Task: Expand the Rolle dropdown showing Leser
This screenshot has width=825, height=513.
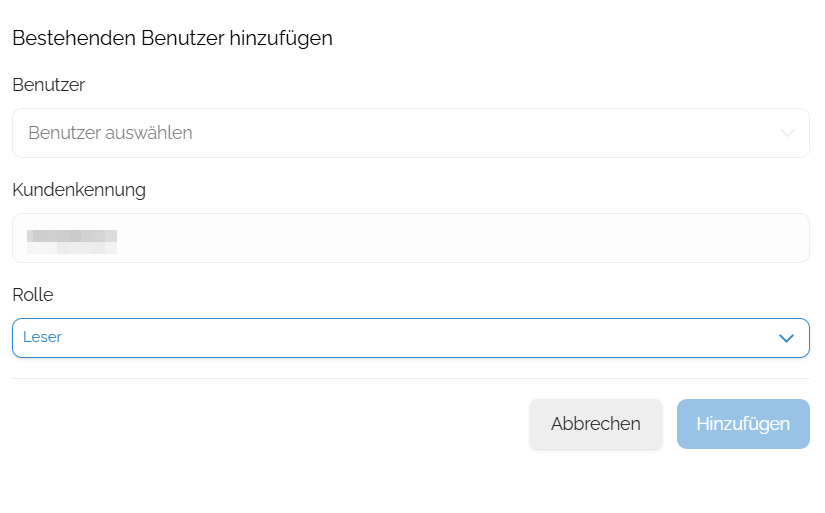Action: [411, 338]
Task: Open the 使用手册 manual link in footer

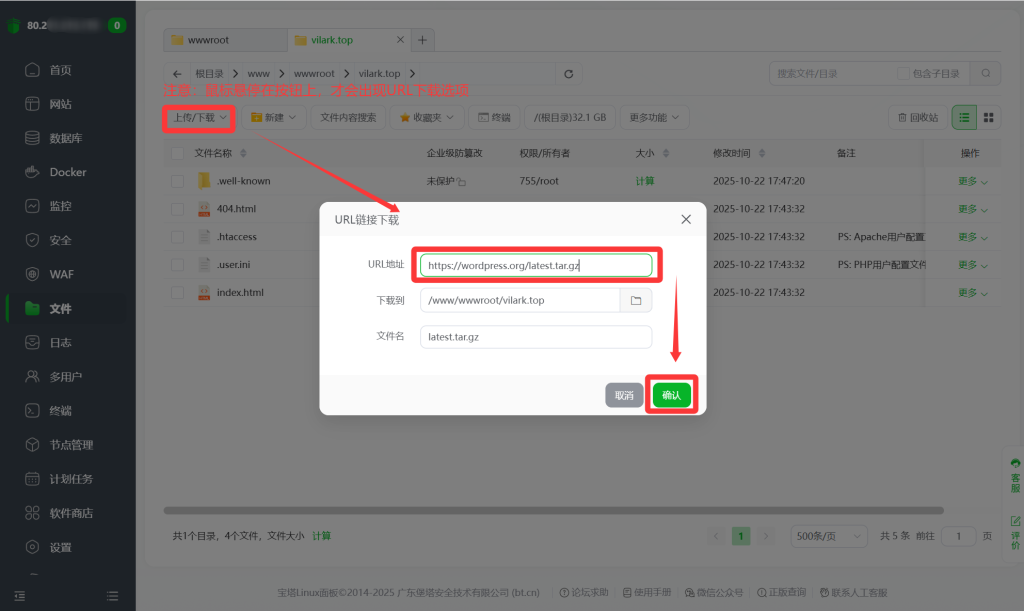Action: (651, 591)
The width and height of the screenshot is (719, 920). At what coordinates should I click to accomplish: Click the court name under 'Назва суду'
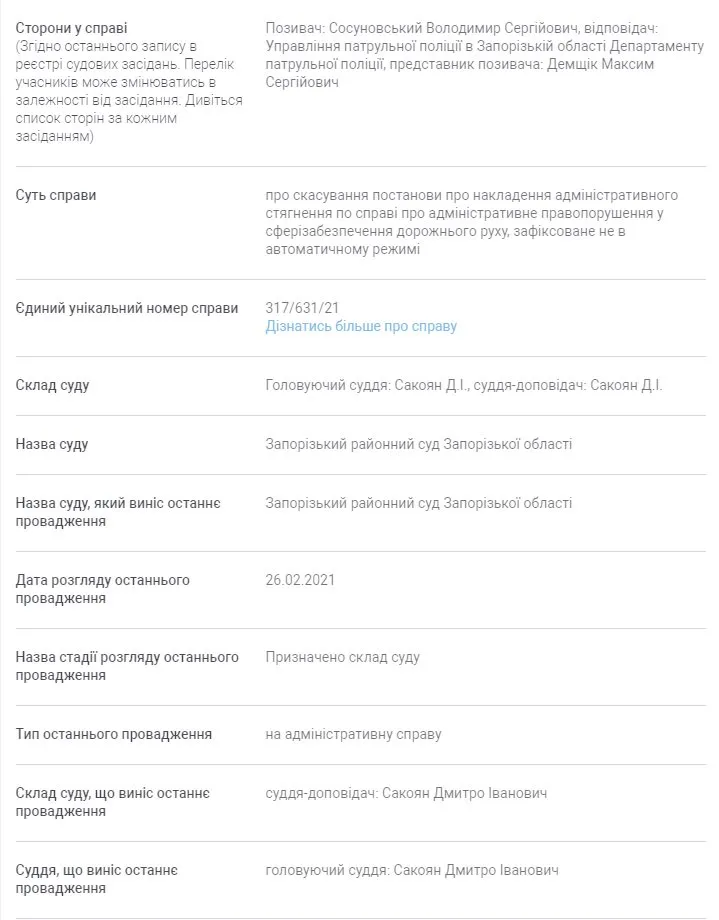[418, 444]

== == ==

→ **EXERCISE INSTRUCTIONS**: Starting with the line that contains "The width and", reproduce every line down to the end of the listing above, both endpoints included. Pictures stay out.

→ **SOLUTION TO THIS TASK**:
The width and height of the screenshot is (719, 920). At what coordinates should I click to accomplish: Click the court name under 'Назва суду'
[418, 444]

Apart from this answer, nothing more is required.